Nel concludere per l’inammissibilità del suddetto conflitto di attribuzione, la Corte costituzionale pare muoversi lungo due diverse argomentazioni. In primo luogo, a giudizio della Corte, le considerazioni del ricorrente paiono rivelare «scarsa chiarezza e coerenza del percorso argomentativo (…) contraddistinto da salti logici e da passaggi privi di conseguenzialità». Si evidenzia, altresì, che vengono esposte, in modo disorganico, critiche vagheggianti «alla legge elettorale, alla riforma costituzionale, all’accorpamento delle consultazioni, all’utilizzo dei decreti-legge e, infine, al procedimento di conversione in legge degli stessi». Proseguendo nell’esame di una potenziale lesione delle attribuzioni proprie del singolo parlamentare, la Corte sottolinea che, pur lamentando il ricorrente numerose lesioni delle proprie prerogative nel corso dello svolgimento dei lavori parlamentari, non sembra possa evincersi tale circostanza, aggiungendo, altresì, che il ricorso proposto risulta del tutto manchevole di qualsivoglia argomentazione bastevole a chiarire, in linea teorica, le attribuzioni in astratto riconducibili al singolo parlamentare e, in successivamente, quali siano state le concrete prerogative oggetto di patente lesione nello svolgimento dei lavori parlamentari.

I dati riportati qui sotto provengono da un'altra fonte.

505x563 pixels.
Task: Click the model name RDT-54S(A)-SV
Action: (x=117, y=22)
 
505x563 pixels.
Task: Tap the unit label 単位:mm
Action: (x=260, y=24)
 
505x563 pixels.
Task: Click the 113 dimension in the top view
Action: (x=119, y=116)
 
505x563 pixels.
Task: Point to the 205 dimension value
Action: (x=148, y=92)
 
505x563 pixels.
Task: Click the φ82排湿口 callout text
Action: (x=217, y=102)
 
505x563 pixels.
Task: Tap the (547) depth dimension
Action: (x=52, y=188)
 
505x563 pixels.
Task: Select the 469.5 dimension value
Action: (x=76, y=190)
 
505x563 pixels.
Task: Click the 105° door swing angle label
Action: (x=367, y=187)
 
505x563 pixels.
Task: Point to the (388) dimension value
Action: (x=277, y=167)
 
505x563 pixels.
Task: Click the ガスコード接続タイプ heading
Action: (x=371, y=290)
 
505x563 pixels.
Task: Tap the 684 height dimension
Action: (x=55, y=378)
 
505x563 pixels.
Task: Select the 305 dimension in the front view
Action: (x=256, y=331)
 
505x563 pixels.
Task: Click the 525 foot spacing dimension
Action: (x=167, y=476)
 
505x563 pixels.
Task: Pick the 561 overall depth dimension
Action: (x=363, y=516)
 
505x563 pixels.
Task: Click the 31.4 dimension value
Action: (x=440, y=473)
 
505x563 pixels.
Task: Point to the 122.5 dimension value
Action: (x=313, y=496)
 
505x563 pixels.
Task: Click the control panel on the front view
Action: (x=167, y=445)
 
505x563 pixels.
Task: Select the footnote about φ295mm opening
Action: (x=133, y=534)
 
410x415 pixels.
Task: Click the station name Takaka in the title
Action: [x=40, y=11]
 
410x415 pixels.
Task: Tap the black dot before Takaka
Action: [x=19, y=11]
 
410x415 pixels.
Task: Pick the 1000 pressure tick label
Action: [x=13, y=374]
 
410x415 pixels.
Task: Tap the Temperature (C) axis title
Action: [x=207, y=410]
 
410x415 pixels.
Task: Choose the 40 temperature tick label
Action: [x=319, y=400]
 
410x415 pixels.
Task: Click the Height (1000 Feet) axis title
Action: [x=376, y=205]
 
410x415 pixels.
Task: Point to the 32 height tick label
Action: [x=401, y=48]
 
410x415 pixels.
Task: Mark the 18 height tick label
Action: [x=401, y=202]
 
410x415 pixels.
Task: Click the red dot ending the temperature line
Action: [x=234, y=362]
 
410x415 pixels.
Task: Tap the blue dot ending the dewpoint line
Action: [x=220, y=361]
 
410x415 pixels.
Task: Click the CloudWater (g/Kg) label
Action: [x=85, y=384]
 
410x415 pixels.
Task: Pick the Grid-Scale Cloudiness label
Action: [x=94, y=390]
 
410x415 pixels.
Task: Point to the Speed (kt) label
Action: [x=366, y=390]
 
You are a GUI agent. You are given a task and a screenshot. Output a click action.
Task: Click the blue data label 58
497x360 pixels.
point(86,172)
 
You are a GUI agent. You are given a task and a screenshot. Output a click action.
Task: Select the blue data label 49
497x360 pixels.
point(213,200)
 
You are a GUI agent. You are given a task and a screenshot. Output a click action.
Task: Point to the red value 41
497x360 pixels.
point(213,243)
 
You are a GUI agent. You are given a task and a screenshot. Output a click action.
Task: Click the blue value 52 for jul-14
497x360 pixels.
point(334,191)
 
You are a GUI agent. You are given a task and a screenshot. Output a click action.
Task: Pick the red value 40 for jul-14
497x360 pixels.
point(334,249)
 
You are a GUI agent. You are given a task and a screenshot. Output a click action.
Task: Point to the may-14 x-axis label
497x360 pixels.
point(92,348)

Infine, con l’ord. n. 198/2020, viene dichiarato inammissibile il ricorso per conflitto di attribuzioni tra poteri dello Stato proposto dalla Regione Basilicata. Dopo aver verificato che l’atto di promovimento del conflitto di attribuzione sia stato espressamente qualificato dalla ricorrente come conflitto di attribuzione tra poteri dello Stato, la Corte ribadisce che gli enti territoriali non sono annoverabili in alcun modo tra i “poteri dello Stato” ex art. 134 Cost. e che, in particolare, la Regione, nell’esercizio delle le attribuzioni rientranti nella propria sfera di autonomia costituzionale, non agisce come soggetto appartenente al complesso di autorità costituenti lo Stato, secondo la previsione dell’art. 134 Cost. Esclusa la configurabilità del conflitto di attribuzione tra poteri dello Stato, la Corte respinge, d’altra parte, la possibilità di conversione in conflitto di attribuzione tra enti, in ragione del decorso del termine perentorio di 60 giorni, ai sensi dell’art. 39, comma 2, della legge n. 87/1953.
Nel tentativo di offrire una suggestione finale, si osserva che l’estrema efficacia sinottica, che accumuna le quattro ordinanze, riposando su una solida trama argomentativa che propone in modo illuminato gli orientamenti giurisprudenziali in materia e consegna all’interprete una raffigurazione compiuta delle complesse dinamiche che si intrecciano nel circuito democratico-rappresentativo.